THE DATA:
--- START ---

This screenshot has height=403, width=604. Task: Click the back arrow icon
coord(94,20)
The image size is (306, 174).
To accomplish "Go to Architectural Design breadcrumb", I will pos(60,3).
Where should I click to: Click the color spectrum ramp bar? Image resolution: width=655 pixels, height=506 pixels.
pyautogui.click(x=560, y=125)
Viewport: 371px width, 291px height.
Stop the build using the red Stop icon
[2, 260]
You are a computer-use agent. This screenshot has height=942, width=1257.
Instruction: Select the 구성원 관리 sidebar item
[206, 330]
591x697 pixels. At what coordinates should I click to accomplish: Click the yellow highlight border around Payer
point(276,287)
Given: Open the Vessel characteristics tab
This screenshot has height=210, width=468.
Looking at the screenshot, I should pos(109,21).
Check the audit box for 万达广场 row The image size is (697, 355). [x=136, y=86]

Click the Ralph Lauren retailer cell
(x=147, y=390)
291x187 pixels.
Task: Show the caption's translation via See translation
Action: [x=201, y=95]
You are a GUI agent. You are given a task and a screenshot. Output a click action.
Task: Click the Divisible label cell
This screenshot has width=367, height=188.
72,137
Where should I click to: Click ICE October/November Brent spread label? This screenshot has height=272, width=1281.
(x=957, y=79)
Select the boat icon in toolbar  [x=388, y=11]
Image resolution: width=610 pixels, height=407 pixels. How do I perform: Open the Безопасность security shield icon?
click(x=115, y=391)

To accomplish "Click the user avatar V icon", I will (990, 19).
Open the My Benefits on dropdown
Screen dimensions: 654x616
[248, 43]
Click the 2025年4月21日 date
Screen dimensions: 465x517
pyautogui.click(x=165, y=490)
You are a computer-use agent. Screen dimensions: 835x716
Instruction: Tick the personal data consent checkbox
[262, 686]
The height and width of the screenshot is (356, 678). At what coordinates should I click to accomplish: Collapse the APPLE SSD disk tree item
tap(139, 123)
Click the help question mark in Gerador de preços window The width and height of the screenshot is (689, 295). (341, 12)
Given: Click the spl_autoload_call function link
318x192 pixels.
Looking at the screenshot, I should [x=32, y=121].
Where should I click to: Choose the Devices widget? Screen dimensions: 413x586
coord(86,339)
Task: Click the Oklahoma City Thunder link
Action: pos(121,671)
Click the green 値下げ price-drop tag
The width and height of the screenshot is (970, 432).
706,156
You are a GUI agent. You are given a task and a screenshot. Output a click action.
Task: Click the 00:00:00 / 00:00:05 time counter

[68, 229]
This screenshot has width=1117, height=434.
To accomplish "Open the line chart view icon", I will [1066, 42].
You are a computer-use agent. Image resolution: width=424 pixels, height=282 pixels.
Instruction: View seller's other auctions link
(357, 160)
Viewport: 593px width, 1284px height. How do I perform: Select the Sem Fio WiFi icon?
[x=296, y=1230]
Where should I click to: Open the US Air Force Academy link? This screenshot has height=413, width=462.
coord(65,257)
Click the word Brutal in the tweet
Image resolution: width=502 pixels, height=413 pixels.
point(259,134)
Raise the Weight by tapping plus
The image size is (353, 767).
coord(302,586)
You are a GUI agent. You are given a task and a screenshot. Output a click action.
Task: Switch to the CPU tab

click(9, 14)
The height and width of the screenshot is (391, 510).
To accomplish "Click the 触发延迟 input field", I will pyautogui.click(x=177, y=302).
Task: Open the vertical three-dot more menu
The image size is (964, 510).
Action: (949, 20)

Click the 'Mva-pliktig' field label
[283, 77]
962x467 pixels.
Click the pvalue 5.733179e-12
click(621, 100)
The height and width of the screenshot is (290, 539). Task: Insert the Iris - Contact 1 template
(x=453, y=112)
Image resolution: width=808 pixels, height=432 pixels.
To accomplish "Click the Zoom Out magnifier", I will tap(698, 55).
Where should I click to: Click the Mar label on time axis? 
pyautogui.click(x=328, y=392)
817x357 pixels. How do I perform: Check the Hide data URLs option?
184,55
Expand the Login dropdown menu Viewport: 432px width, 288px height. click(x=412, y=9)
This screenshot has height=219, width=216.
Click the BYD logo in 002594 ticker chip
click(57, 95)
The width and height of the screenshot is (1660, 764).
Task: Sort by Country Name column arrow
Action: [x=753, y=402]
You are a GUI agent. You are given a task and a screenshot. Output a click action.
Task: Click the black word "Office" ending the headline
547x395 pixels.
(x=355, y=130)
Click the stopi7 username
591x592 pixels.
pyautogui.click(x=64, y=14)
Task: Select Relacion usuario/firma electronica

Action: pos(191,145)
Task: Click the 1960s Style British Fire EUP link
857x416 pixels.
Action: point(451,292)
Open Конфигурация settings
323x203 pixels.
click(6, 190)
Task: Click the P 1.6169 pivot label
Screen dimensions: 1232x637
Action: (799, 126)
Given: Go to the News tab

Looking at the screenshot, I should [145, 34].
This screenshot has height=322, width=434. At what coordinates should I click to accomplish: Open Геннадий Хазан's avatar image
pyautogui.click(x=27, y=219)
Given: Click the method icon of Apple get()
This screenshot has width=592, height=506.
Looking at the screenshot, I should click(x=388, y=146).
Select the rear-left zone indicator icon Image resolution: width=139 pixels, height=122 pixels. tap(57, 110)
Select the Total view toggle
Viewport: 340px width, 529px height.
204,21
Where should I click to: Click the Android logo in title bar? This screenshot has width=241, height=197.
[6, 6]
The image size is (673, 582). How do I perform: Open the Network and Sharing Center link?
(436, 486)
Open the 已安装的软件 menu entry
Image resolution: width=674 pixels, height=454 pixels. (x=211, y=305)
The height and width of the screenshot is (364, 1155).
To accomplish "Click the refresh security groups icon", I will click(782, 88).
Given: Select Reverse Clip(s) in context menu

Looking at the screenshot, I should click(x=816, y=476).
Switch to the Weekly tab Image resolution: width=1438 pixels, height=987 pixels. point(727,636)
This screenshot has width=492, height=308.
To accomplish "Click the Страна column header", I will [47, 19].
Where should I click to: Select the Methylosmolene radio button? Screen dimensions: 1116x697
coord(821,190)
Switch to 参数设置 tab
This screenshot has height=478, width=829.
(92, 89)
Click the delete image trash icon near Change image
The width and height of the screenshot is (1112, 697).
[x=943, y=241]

--- END ---

WHAT THE EXERCISE ASKS:
Your response should consist solely of the lines from the one that holds "Select the rear-left" through the end of the listing above, reproduced exactly.

TASK RESULT:
Select the rear-left zone indicator icon Image resolution: width=139 pixels, height=122 pixels. tap(57, 110)
Select the Total view toggle
Viewport: 340px width, 529px height.
204,21
Where should I click to: Click the Android logo in title bar? This screenshot has width=241, height=197.
[6, 6]
The image size is (673, 582). How do I perform: Open the Network and Sharing Center link?
(436, 486)
Open the 已安装的软件 menu entry
Image resolution: width=674 pixels, height=454 pixels. (x=211, y=305)
The height and width of the screenshot is (364, 1155).
To accomplish "Click the refresh security groups icon", I will click(782, 88).
Given: Select Reverse Clip(s) in context menu

Looking at the screenshot, I should click(x=816, y=476).
Switch to the Weekly tab Image resolution: width=1438 pixels, height=987 pixels. point(727,636)
This screenshot has width=492, height=308.
To accomplish "Click the Страна column header", I will [47, 19].
Where should I click to: Select the Methylosmolene radio button? Screen dimensions: 1116x697
coord(821,190)
Switch to 参数设置 tab
This screenshot has height=478, width=829.
(92, 89)
Click the delete image trash icon near Change image
The width and height of the screenshot is (1112, 697).
[x=943, y=241]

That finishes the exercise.